Thomas Barregren thomas at webbredaktoren.se
Fri Aug 31 07:42:21 UTC 2007

David Strauss skrev:
> Jeff Eaton wrote:
>> 1) Add a notice to Drupal's license that clarifies that writing such
>> modules IS explicitly allowed. This is problematic, however, because
>> that would make Drupal non-GPL'd itself, a GPL variant, and we would
>> require explicit relicensing permission by the authors of any GPL code
>> we wish to include.
> Direct GPL variants are only allowed with approval of the FSF.

Wrong. You are allowed to add ny terms and condition you which as long 
as long as you don't impose any further restrictions on the recipients' 
exercise of the rights granted in GPL. See paragraph 6 of GPL v2 (which 
is used by Drupal). In fact, FSF/GNU tells you to add such notice to 
allow use of non-GPL libraryies. Read the FAQ:

  * http://www.gnu.org/licenses/gpl-faq.html#GPLModuleLicense
  * http://www.gnu.org/licenses/gpl-faq.html#GPLIncompatibleLibs
  * http://www.gnu.org/licenses/gpl-faq.html#LinkingOverControlledInterface

MySQL is an example of this:

  * http://www.mysql.com/company/legal/licensing/foss-exception.html

In fact, if MySQL didn't add that notice, Drupal had not been able to 
use MySQL, since the PHP licence isn't compatible with GPL v2.

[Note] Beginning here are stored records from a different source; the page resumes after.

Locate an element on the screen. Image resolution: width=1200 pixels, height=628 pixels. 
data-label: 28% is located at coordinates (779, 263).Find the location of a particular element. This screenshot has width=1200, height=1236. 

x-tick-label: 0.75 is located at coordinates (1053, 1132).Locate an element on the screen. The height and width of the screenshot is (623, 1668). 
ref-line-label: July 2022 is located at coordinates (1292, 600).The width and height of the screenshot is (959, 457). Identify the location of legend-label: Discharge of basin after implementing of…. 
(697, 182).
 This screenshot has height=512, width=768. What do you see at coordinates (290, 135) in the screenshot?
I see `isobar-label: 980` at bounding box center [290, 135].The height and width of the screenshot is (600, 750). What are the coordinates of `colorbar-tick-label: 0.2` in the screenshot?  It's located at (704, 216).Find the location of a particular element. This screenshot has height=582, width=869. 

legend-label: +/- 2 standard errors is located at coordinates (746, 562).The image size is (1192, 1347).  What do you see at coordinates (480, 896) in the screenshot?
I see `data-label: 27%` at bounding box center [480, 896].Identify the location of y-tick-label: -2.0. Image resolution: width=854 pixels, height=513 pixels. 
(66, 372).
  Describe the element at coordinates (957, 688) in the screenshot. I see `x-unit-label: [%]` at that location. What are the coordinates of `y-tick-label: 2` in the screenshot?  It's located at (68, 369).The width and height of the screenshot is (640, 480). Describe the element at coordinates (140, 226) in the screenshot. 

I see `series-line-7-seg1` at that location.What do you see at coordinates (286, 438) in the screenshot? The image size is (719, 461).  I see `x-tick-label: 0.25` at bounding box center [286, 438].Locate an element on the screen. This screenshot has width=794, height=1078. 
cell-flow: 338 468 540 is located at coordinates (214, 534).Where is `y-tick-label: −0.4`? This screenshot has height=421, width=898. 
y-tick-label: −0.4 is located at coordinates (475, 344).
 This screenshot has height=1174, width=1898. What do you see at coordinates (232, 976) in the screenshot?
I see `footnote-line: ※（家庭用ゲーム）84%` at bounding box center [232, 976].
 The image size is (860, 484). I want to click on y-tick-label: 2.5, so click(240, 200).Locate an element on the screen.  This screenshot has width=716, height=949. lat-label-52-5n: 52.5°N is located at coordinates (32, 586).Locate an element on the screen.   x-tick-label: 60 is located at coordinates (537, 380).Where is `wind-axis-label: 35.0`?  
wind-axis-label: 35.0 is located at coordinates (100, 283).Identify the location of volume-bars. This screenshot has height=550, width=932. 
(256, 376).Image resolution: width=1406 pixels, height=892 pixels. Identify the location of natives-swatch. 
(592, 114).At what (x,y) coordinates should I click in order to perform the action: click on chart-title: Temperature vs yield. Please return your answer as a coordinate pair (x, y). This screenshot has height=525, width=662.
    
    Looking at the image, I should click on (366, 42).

>> 2) Remove modules that integrate with third-party non-GPL code from the
>> CVS repository, even if they do not *include* the aforementioned non-GPL
>> code.
> I'm not sure that's a problem. The GPL only affects redistribution, not
> what a person does on his or her own computer. Just ensure the forbidden
> integration isn't distributed. (If I'm wrong here, I'd like to know.)

Wrong. If a module depends on a software with a license not compatible 
with GPL, then that module can't be distributed under GPL.

Read the FAQ:

  * http://www.gnu.org/licenses/gpl-faq.html#GPLAndPlugins
  * http://www.gnu.org/licenses/gpl-faq.html#MoneyGuzzlerInc

>> 3) Continue on as we are, and don't try to police these issues as there
>> are NOT likely to be any real complaints. (No one that I know of is
>> trying to SELL modules that integrate with non-GPL resources, for example.)
> As long as Drupal core is GPL-clean, I think this is acceptable. I don't
> think anyone but a lawyer would be qualified to do the policing, anyway

Isn't that to live by double standard? Why is it okay to violate the GPL 
when it comes to modules, but not when it comes to the core itself?

The solution, IMHO, is to add a FLOSS exception to Drupal.